Your goal
Copy every line from the records below that holds the word "agent".

Records to process
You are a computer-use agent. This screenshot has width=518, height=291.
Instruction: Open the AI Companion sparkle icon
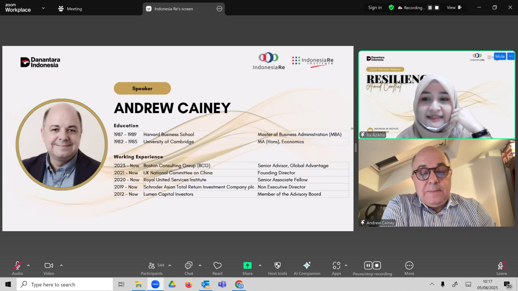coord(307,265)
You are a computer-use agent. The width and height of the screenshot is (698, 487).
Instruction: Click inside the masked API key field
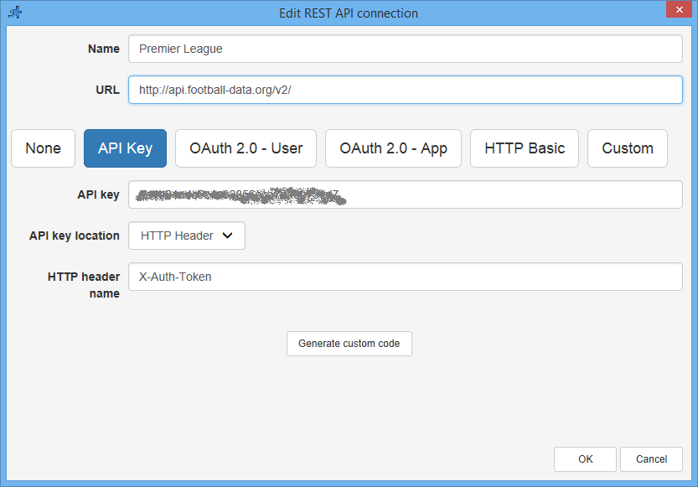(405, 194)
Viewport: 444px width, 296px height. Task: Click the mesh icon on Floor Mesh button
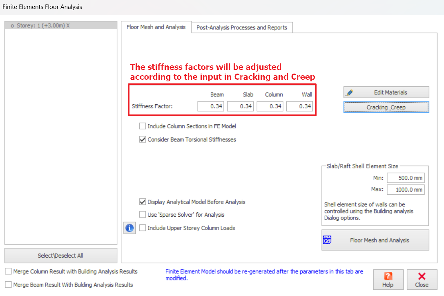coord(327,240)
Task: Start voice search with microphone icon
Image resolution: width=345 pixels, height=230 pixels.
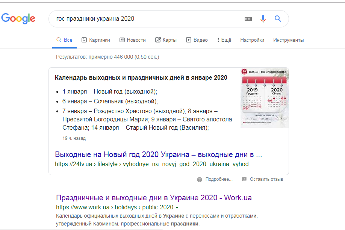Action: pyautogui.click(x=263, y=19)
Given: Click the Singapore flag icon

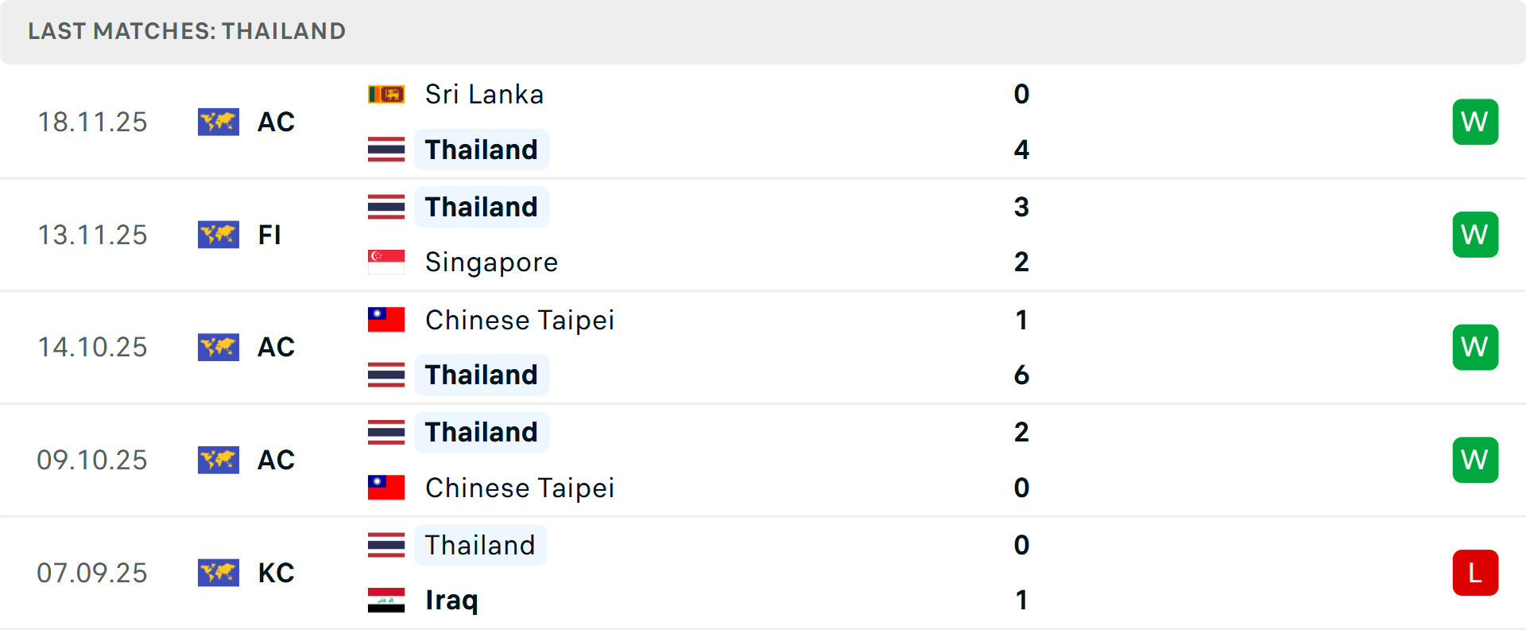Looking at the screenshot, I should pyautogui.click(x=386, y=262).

==

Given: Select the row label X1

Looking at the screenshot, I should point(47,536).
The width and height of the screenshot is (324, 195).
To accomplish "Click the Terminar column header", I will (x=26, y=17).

Response for this exercise
You are a computer-use agent. This screenshot has width=518, height=291.
You are a computer-use agent. The width and height of the screenshot is (698, 487).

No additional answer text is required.